Cet engagement-là s’entend, dès les premières mesures, dans le son du saxophone ténor : dense, rond, solide. Il est manifeste également dans son parcours de pédagogue, de passeur : professeur en Académie et en Ecole des Arts et du Spectacle, il anime d’innombrables stages, notamment pour le Gaume Jazz Festival : « Ma passion pour le jazz, explique-t-il, a débuté à l’âge de 16 ans. Je lui suis fidèle depuis lors. Ce que j’apprécie le plus, c’est de partager cet attachement. Susciter l’intérêt, l’envie de découvrir cette musique, parfois par une approche anecdotique. Partir du potentiel de chacun, quel que soit son niveau, et l’aider à progresser musicalement, notamment par le biais de l’improvisation, est quelque chose qui m’est cher. Et le résultat obtenu est souvent surprenant ! »
« La musique de jazz, l’improvisation, est, à mon sens, difficile à transmettre. C’est une musique dont les principes, parfois inexprimables, nécessitent une certaine démarche de curiosité…
Bien entendu, on peut aisément transmettre les bases théoriques, une méthode de travail, des pistes, des indications diverses, mais il faut quand même avouer que l’essentiel de cette musique, ce qu’il conviendrait peut-être d’appeler swing ou feeling, reste mystérieux. »

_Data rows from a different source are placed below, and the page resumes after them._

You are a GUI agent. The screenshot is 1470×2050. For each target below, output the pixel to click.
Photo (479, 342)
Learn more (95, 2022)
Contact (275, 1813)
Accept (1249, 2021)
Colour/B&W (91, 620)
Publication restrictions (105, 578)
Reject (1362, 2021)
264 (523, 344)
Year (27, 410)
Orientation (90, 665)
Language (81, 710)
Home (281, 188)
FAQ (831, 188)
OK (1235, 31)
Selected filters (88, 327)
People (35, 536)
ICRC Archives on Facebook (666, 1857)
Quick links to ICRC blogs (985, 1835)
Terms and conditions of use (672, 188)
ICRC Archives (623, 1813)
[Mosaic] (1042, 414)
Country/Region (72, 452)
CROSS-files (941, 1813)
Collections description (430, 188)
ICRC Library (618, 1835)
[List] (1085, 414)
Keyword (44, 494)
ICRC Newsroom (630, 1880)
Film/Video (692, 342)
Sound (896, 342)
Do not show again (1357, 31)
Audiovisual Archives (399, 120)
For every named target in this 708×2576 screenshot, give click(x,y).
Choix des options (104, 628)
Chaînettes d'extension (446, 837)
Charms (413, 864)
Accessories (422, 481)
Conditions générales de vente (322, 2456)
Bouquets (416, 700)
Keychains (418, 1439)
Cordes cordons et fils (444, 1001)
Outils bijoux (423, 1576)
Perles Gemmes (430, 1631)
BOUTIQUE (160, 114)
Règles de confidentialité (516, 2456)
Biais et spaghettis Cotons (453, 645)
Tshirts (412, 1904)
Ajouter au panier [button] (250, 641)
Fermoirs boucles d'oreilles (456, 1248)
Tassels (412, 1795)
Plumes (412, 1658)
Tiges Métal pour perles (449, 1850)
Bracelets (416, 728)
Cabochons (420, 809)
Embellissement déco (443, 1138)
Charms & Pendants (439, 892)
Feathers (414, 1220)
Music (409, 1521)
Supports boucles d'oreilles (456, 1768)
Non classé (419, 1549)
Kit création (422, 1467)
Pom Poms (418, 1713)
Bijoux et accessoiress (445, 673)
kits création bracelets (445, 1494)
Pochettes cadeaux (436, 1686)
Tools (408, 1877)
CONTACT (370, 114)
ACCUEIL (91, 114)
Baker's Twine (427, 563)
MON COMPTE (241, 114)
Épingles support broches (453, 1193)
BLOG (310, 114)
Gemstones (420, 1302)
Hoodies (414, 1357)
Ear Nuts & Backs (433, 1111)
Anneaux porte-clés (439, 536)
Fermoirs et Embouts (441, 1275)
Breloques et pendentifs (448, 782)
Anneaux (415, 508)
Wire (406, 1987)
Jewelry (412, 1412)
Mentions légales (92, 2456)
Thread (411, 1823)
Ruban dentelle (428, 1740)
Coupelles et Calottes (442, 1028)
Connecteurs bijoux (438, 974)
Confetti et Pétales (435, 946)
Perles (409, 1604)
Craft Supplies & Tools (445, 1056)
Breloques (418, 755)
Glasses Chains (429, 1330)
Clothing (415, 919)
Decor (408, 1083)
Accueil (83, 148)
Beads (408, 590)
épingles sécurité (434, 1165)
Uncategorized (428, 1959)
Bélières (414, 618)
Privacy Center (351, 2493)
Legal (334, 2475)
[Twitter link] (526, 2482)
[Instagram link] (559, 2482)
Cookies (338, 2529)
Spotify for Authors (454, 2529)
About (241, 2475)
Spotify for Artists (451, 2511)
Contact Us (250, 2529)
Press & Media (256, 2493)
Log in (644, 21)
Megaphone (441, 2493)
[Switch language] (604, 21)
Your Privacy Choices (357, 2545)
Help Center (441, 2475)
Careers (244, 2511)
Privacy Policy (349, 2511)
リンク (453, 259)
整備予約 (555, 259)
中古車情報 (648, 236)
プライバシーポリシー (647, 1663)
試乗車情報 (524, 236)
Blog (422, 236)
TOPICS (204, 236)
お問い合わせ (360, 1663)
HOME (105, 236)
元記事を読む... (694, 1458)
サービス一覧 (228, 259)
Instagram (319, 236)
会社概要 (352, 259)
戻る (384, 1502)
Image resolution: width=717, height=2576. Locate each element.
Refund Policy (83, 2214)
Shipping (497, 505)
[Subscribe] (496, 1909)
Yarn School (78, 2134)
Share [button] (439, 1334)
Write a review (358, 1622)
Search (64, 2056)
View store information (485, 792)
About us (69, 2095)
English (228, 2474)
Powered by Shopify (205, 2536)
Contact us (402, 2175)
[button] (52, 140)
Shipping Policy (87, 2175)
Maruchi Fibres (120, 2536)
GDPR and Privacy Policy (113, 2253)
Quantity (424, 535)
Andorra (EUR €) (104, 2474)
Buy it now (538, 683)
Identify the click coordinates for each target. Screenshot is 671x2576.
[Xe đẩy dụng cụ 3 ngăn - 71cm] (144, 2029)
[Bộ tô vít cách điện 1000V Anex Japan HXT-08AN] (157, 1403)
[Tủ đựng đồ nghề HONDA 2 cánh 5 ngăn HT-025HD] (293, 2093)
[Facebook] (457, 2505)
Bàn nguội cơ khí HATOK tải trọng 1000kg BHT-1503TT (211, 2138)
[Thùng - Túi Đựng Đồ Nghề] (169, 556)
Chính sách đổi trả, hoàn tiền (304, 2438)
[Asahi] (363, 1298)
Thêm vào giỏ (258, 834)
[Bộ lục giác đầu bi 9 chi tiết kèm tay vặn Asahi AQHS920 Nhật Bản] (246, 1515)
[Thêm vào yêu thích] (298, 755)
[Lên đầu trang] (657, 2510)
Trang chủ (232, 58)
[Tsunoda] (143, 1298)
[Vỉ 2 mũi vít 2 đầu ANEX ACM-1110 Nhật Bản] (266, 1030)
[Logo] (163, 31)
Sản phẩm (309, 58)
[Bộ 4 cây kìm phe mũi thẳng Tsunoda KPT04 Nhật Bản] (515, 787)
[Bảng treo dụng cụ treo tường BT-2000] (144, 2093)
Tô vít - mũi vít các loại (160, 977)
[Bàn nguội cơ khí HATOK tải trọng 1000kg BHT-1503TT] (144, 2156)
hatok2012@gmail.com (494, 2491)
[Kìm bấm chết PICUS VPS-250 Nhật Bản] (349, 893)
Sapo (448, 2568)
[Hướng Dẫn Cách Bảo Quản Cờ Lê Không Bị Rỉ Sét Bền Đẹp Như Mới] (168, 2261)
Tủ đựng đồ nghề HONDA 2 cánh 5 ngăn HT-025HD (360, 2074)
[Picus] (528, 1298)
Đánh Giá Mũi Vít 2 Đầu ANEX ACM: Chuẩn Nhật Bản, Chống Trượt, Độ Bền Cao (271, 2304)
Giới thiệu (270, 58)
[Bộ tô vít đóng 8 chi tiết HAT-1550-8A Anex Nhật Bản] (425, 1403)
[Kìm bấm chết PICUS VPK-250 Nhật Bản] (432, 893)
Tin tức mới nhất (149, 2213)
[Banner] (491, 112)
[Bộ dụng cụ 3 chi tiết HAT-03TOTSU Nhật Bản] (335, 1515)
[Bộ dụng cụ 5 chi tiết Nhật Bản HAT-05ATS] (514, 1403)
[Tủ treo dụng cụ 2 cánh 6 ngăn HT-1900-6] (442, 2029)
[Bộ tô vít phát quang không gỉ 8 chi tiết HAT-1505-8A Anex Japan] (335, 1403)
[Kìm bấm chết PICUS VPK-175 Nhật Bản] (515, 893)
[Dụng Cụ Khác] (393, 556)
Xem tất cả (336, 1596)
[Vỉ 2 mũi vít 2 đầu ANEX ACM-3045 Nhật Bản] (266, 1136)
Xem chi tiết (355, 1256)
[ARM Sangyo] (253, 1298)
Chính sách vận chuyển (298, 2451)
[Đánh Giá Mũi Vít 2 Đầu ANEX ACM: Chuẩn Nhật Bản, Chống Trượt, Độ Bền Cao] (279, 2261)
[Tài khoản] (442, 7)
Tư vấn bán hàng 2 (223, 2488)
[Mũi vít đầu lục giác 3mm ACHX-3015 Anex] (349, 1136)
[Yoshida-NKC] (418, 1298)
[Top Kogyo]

Décidément altruiste, il a mis à profit la période de confinement pour publier une newsletter pas comme les autres, qui célèbre non pas sa propre musique mais celle de ses confrères musiciens, passés ou présents. Une collection de courtes chroniques que l’on pourra retrouver sur le site Jazz Hainaut.

Michel Mainil © Robert Hansenne

Si sa production s’inscrit dans un jazz classique, Michel Mainil multiplie cependant les rencontres aventureuses : collaboration avec Barre Phillips au sein d’un quartet mené par la pianiste Véronique Bizet, rencontre avec Lol Coxhill lors d’un concert entièrement improvisé (« Son écoute et son rapport au silence étaient remarquables »), instrumentations parfois étonnantes comme sur l’album Between Two Solstices (2012) où il adjoint à son quartet un DJ et un violon électrique…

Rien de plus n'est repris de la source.